BASIC! Compiler Custom Certificate Howto
This howto is intended for power users only, it allows you to create your own
certificate in order to sign your Android applications (APKs) with the
Android BASIC! Compiler com.rfo.compiler
.
By following this howto you understand that your private certificate will be
stored unprotected on your Android device in the file
sdcard/com.rfo.compiler/data/key.pk8
aka the unprotected private key.
By using this howto you agree that the protection of your unprotected private key from unwanted access is your responsibility and yours only.
The creator of the BASIC! Compiler com.rfo.compiler
: Mr Nicolas Mougin
(aka mougino) cannot be held liable for any loss or misuse by a third-party of
your unprotected private key.
P0. Install Android Certificate Utilities
All following methods make use of the collection of utilities AndroCertif written by mougino.
First thing to do is to download the zip at http://mougino.free.fr/androcertif.html and unzip it in a folder on your computer.
If you have previously created a Java KeyStore (JKS), using Android Studio or Eclipse or keytool/openssl (or any other utility...) then you can directly go to paragraph P2. Convert your JKS to PEM+PK8.
Else continue to paragraph P1. Create a Java KeyStore.

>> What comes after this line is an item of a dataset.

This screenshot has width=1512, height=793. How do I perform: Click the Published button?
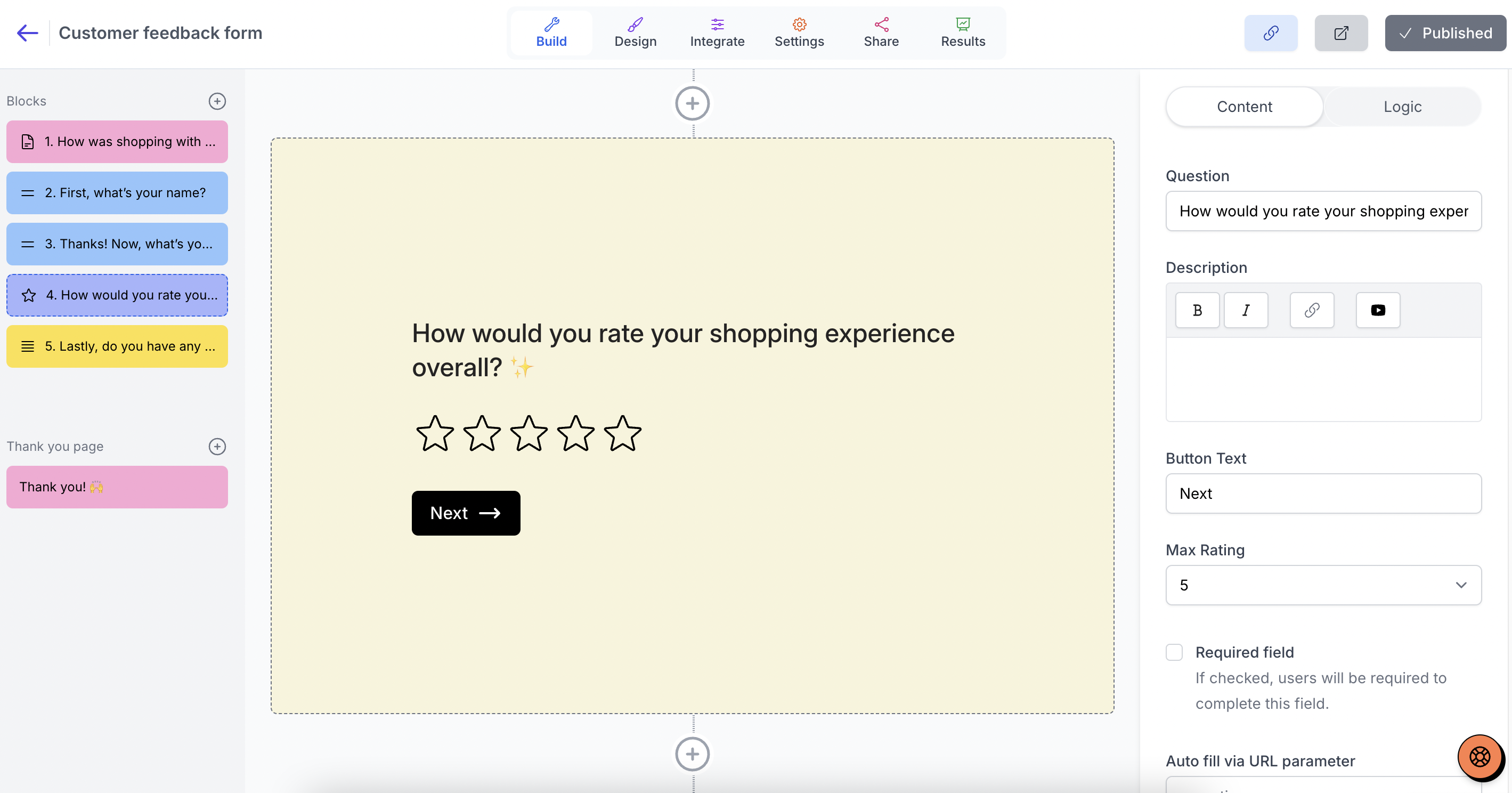coord(1446,33)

P1. Create a Java KeyStore
Navigate to the unzipped folder of AndroCertif and double-click on
JKS-MAKER.exe
.
Fill all the fields of information and click Ok, then enter an Alias (can be anything, usually a nickname like "mougino") and a Password (more than 6 characters are needed) and finally save your keystore in a safe folder on your computer.
After successful creation of the JKS, answer "Yes" at the question "Convert to PEM + PK8 ?".
Two files will be created next to your Java KeyStore:
cert.x509.pem
key.pk8
(aka your unprotected private key)
Be very careful to never share these two files with anyone, particularly the unprotected private key which contains private information in clear.
You can now go to paragraph P3. Instal certificate to your Android device
P2. Convert your JKS to PEM+PK8
If you already have a Java KeyStore (JKS), navigate to the unzipped folder of
AndroCertif and double-click on JKS2PEM+PK8.exe
.
Click on the [...]
button under "1. Load the java keystore (jks)" and navigate
to your existing Java KeyStore and open it.
Type its password and press Enter.
If the password is correct, press Enter a second time, or click with the mouse
on the newly enabled button [3. CONVERT TO PEM + PKCS8]
.
Two files have now been created next to your Java KeyStore:
cert.x509.pem
key.pk8
(aka your unprotected private key)
Be very careful to never share these two files with anyone, particularly the unprotected private key which contains private information in clear.
You can now go to the next paragraph P3. Instal certificate to your Android device
P3. Instal certificate to your Android device
Plug your Android device to your computer and navigate to the internal memory
(or sdcard/
) until you're in the folder com.rfo.compiler/data/
.
Copy the two files created previously: cert.x509.pem
and key.pk8
from your
computer to this folder of your Android device.
You're done!
Now all your future compilations with the BASIC! Compiler will make use of your custom certificate instead of the default RFO BASIC! certificate.
P4. Know what certificate your APK was signed with
If you want to check that your APK has been correctly signed with your custom certificate, and not the default one, or if you have a doubt later one with what certificate an APK was signed (yours or a third-party), you can do the following:
First (if needed) plug your Android device to your computer and copy the APK you're interested in to a local folder of your computer.
Then navigate to the unzipped folder of AndroCertif and double-click on
APK-CERT-INFO.exe
.
In the "Open APK" dialog, browse to where the APK is stored. The next window shows you at a glance all the certificate information the APK has been signed with.